It's weird to think that the same behavior that shut me down coming from men could lift me up coming from women, but there's gender dynamics for you. Catcalling may be inspired by attraction, but it's about power. When a man catcalls a woman he's enforcing generations of men wielding power over women, letting you know that he's watching, he's assessed your body, and he could take it if he wanted. Even if that's not his intention, the entire history of gender relations puts it in that context.

It's weird to think that the same behavior that shut me down coming from men could lift me up coming from women, but there's gender dynamics for you.

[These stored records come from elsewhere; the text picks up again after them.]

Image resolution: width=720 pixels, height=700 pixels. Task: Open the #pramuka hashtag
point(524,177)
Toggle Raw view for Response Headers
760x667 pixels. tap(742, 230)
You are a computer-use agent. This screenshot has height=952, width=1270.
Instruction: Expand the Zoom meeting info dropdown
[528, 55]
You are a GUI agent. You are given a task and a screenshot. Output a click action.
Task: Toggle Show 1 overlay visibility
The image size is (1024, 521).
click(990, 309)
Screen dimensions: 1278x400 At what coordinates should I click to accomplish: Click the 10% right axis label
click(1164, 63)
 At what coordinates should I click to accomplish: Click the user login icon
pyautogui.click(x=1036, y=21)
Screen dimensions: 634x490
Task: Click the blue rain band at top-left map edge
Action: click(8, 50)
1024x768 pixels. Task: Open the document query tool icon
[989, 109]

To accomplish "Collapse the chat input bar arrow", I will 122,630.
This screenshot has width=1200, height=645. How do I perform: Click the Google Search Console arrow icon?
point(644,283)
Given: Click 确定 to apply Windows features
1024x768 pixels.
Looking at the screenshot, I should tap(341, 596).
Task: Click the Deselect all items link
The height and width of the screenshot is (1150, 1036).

The women catcalling me probably weren't doing it out of sexual attraction, but even if they were, their comments inherently had a different tone. We are on an equal playing field. To be frank, no matter what a woman shouts at me, I'm never afraid she's going to follow me home and kill me. Instead, their comments reminded me that while, yes, this dress was going to get me stares, they weren't trying to claim ownership. My body was mine. The street was ours. I didn't have to let men claim the right to public space.

I have decided that there is no such thing as a "wardrobe malfunction" when it comes to the super high slit. This is how these dresses are designed to function, and anyone who wears them on a red carpet knows exactly what they're doing. After all, what's the risk of a cooch shot when the ones of your bare thigh are so incredible? We all make sacrifices.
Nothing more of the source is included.